1946: Die südlichsten Kurileninseln werden sowjetisches Hoheitsgebiet

aus OWEP 4/2017  •  von Christof Dahm

Dr. Christof Dahm: Mitglied der OWEP-Redaktion.

Zu den Kuriositäten der Geschichte des 20. Jahrhunderts gehört die Tatsache, dass es zwischen der Sowjetunion (bzw. Russland) und Japan, die erst kurz vor Ende des Zweiten Weltkriegs im August 1945 zu Kriegsgegnern wurden, bis heute keinen Friedensvertrag gibt. Ursache dafür ist der Konflikt um einige kleinere Inseln der Kurilen, die nördlich an die japanische Insel Hokkaido anschließen.
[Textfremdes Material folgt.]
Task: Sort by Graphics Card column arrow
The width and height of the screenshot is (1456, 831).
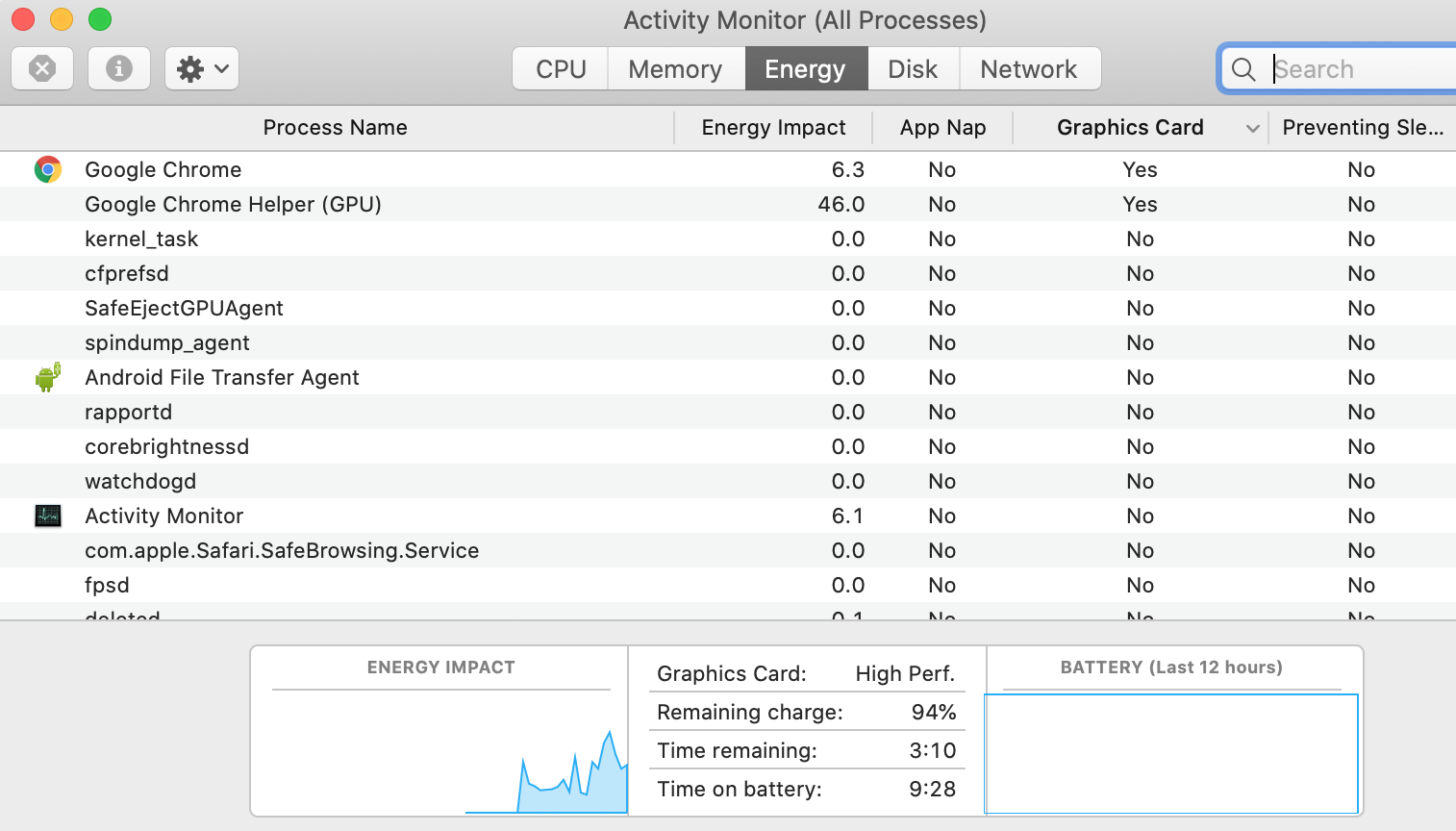Action: pyautogui.click(x=1252, y=128)
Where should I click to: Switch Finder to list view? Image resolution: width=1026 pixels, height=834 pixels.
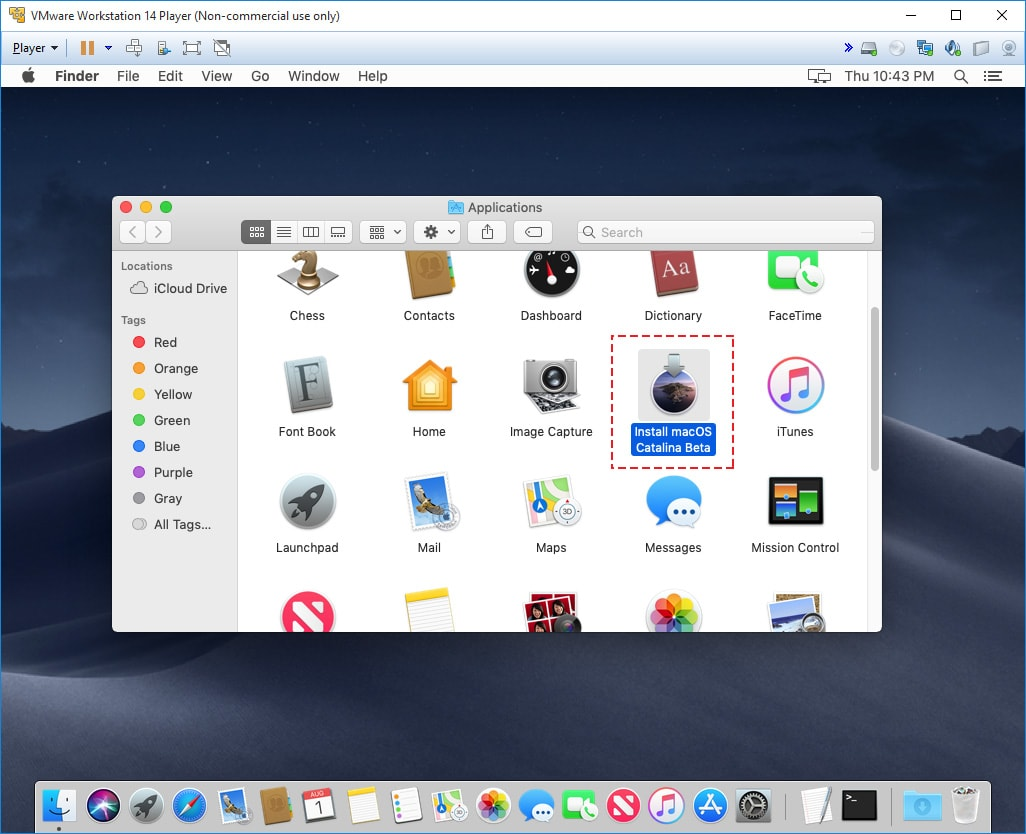click(284, 231)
Die Abgrenzung der territorialen Ansprüche in dieser Region geht bis in die Zeit der Öffnung Japans im 19. Jahrhundert zurück. Auf eine vorübergehende Aufteilung der Kurileninseln zwischen Russland (Nordteil) und Japan (Südteil) folgte 1875 die Übergabe der gesamten Inselgruppe an Japan, das im Gegenzug seine Ansprüche auf die Insel Sachalin aufgab; den Südteil Sachalins gewann Japan dann infolge seines Sieges im russisch-japanischen Krieg 1904/05. Gemäß der Konferenz von Jalta (Februar 1945) sollte die gesamte Inselgruppe der Kurilen an Russland fallen, ebenso der Südteil von Sachalin. Am 2. Februar 1946, wenige Monate nach der Besetzung durch die Rote Armee, wurden die Inseln offiziell zu sowjetischem Hoheitsgebiet erklärt.
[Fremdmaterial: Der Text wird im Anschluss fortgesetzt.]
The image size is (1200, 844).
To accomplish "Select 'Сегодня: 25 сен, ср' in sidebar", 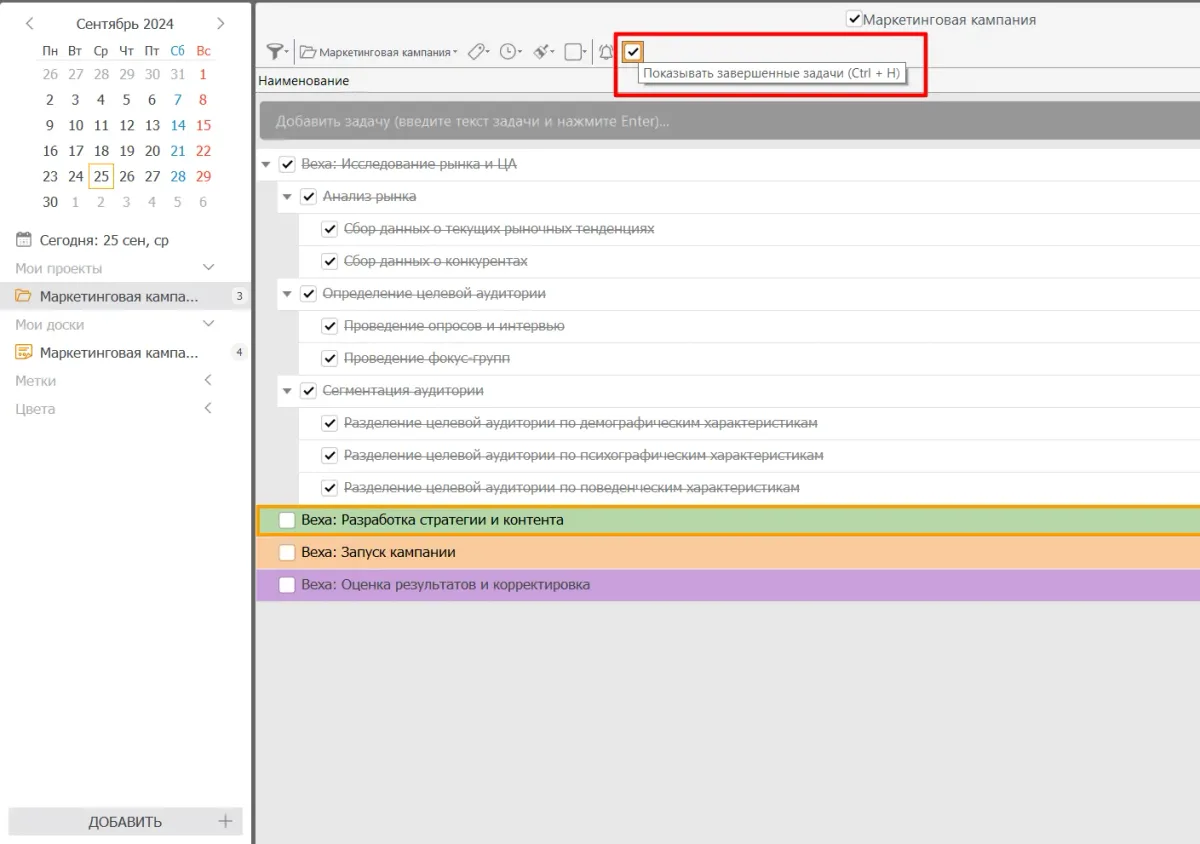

Der eigentliche Streit um die südlichsten Inseln der Kurilen (drei Inseln sowie eine kleinere Inselgruppe, teilweise nur wenige Kilometer von Hokkaido entfernt) rührt daher, dass die Sowjetunion 1951 den Vertrag von San Francisco, der offiziell den Kriegszustand der Alliierten mit Japan beendete, nicht unterzeichnet hat. Der Vertrag enthielt keine eindeutige Festlegung hinsichtlich der Kurilen, woraus Japan – von den USA unterstützt – bis heute den Anspruch auf die südlichsten Inseln erhebt, da diese nach japanischer Sicht nicht zu den Kurilen im engeren Sinne gehören.
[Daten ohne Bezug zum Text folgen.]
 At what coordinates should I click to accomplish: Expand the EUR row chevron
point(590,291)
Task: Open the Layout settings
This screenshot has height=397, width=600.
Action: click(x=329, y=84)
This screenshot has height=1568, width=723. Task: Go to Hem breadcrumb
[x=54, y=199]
An dieser Position, die von der UdSSR nicht geteilt wurde, hat sich trotz späterer Abkommen zwischen beiden Ländern bis heute nichts geändert. Verschiedene Versuche zu einer einvernehmlichen Regelung in den neunziger Jahren sind im Sande verlaufen. Ob das geplante Projekt einer riesigen Brücke zwischen Sachalin und Hokkaido, das im kommenden Jahrzehnt zu einer stärkeren wirtschaftlichen Verflechtung zwischen Russland und Japan führen soll, zur Lösung des erstarrten Konflikts beitragen wird, muss vorläufig offen bleiben.